Laera z niechęcią odeszła od ojca i wróciła do swojego pokoju. Bezwładnie opadła na łóżko i myślała o zamku. Kogo nowego spotka? Co się tym razem wydarzy? Powoli odetchnęła i przebrała się. Jak zawszę, wzięła swój sztylet, który ukryła za pasem i skórzaną torbę.
-Mamo, jadę do miasta.-Powiedziała bez emocji Taewie, która wycierała stolik obok niej, kiedy wychodziła z domu przez karczmę. Nie było tam już prawie żadnych osób, oprócz dwóch kobiet rozmawiających o sukniach, które z lekkim obrzydzeniem spoglądnęły na strój Laery.

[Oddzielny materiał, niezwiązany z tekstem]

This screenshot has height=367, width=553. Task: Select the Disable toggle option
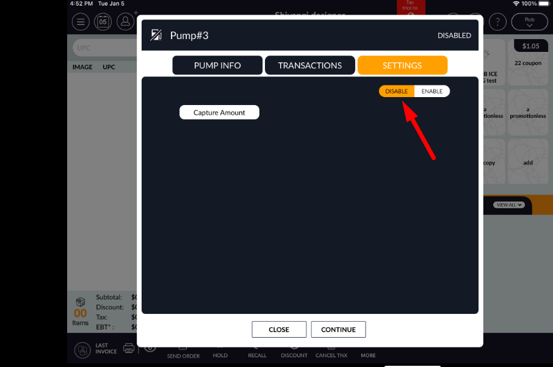tap(397, 91)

-Wiem, rozmawiałam z ojcem.-Odezwała się.-I bądź ostrożna.-Dodała zatroskana i ucałowała ją w policzek. Dziewczyna wyrwała się z matczynego uścisku i przetarła miejsce pocałunku rękawem.
-Dobra mamo, jestem już duża.-Powiedziała do niej ze zniechęceniem-To cześć-Dodała i wyszła z domu. Taewa odpowiedziała na jej pożegnanie, lecz Laera tego nie usłyszała. Z lekkim strachem, o losy córki, zabrała się do dalszej roboty.

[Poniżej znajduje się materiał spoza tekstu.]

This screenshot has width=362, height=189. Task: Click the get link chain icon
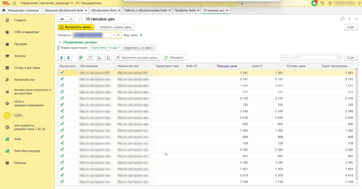342,19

Dziewczyna udała się wprost do stodoły, gdzie czekał jej ojciec.
-Masz wszystko? Jesteś gotowa?-Zapytał niepewny o bezpieczeństwo i chęć do wyprawy.

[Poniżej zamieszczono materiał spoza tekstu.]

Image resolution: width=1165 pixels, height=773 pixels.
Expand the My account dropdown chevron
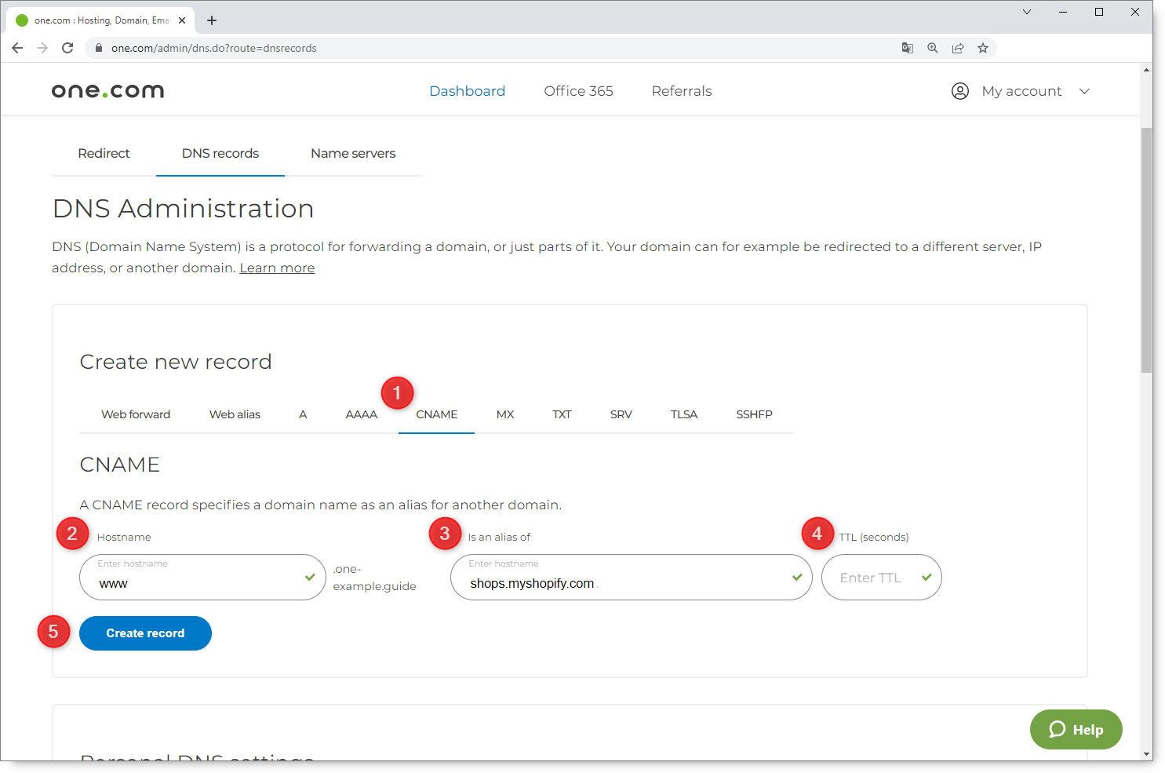[1085, 91]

-Tak, mam wszystko i jestem gotowa.-
Odpowiedziała mu i usiadła na swojego konia.
-Wiesz, że się martwimy o ciebie.-Zaczął ojciec.
-Tak, mam dbać o siebie, aby nic mi się nie stało-Dokończyła za nim Laera, znając tą rozmowę na pamięć. Ojciec spojrzał na nią zarozumiałym wzrokiem i odetchnął.
-Tu masz papiery i dwadzieścia srebrnych monet.-Powiedział jej i podał dane rzeczy. Dziewczyna posłusznie spakowała je do swojej torby.-Zanieś to do urzędu zamku, to taki duży murowany budynek. Zresztą, zobaczysz tabliczkę przy nim. Tam wejdź i zanieś to do skarbnika. Wszystko powinno pisać gdzie co jest.-Powiedział do niej jak najkrócej. Laera pokiwała ze zrozumieniem głową.
-Nie zgub niczego.-Dodał i klepnął konia dziewczyny. Węgielek parsknął i ruszył przed siebie.
-Laero!-Zawołał ojciec.-Nie zapomnij okazać takiego żółtego papieru, który masz w torbie, jak będziesz przy bramie do zamku!-Poinstruował ją.
-Dobrze!-Odpowiedziała mu i pogalopowała przed siebie.